|Black Rhino, somewhere in Etosha NP, Namibia, 2012|
The Etosha park is dominated by the enormous salt pan centrally in the park, which is holding one quarter of the parks area. The park itself is as big as Vermont State in USA if we count in the new extension towards the Atlantic sea which recently became open to visitors. In addition to that - most areas (except north of the park) has a very low human population, and the wilderness continue beyond the park. But the park itself has the waterholes who really attracts wildlife.
|Dry and hot! The Lions are guarding the waterhole, outside Okaukuejo Camp, Etosha NP, Namibia 2012|
The word Etosha has its origin among the local tribe languages - and is translated as "the great white place". It clearly refers to the salt-pan itself, which is as big it can be seen from space! The area beyond the pan is first dry savanna, slowly moving into bushveld and even woodland to north and east and along the few watercourses.
The animal life of the area is rich and easily available. Due to the areas dryness, animals as well as most birds will congregate at the waterholes for daily water and survival, at least in the dry season (there might be some rain in january - march timeframe). Africas Big 5 and other attractive game are present, and it's the first place i've been able to watch both species of rhino in a day and really do a comparisson.
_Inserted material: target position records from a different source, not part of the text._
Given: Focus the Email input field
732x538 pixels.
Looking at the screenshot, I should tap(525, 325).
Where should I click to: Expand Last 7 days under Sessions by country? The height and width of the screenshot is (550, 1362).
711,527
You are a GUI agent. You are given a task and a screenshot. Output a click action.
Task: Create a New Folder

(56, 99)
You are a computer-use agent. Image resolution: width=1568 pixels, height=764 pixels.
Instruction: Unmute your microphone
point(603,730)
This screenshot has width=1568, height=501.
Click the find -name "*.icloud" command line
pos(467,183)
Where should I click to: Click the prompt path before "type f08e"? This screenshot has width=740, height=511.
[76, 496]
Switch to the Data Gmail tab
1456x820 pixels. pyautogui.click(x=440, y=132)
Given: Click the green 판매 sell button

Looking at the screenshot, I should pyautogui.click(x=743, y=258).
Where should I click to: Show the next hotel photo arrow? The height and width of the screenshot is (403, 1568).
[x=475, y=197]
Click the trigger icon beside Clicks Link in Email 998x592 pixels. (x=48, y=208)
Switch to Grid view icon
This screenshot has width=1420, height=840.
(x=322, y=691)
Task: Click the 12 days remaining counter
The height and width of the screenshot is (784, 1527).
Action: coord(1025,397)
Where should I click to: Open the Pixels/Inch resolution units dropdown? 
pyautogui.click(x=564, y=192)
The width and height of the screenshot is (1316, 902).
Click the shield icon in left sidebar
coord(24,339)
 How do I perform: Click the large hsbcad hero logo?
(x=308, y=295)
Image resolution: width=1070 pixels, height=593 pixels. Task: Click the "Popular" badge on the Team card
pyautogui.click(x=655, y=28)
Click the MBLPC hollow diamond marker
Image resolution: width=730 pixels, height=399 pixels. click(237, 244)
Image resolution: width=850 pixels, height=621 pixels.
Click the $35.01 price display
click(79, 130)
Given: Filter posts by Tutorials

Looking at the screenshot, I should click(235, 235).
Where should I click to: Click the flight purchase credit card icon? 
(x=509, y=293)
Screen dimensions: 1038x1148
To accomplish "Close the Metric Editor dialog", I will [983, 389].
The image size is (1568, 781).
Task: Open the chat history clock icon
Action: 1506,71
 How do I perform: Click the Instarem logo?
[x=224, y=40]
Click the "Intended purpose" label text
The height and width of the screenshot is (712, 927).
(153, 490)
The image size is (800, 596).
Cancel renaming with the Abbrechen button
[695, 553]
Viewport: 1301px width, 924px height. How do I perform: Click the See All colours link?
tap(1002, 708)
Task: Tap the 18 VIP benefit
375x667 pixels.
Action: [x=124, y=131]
|Namaqua Sandgrouse, outside Namutoni Camp, Etosha NP, Namibia 2012|
|African Scops-Owl, Halali Camp, Etosha NP, Namibia 2012|
The two camps we would like to mention will be Okaukuejo and Namutoni. Okaukuejo Camp has a very special attraction in its waterhole, kept lightened throughout the night, making it impossible to go to bed! In Africa you get used to early nights, and the safari is over, but here it never ends. Continously new animals and even birds arrived. Fantastic!
|Tawny Eagle, Kori Bustard and Black-backed Jackal at Okaukuejo, Etosha NP, Namibia 2012|
Namutoni had more water, and that is probably the cause to that this place is a historic old German fort. This was the north-eastern limit for the empire, hrere they met with the more peaople rich bantu tribes from the woodlands in north and east, which still populate the fertile areas in north Namibia. What's left at Namutoni is now a national park camp, the main building clearly an old fort.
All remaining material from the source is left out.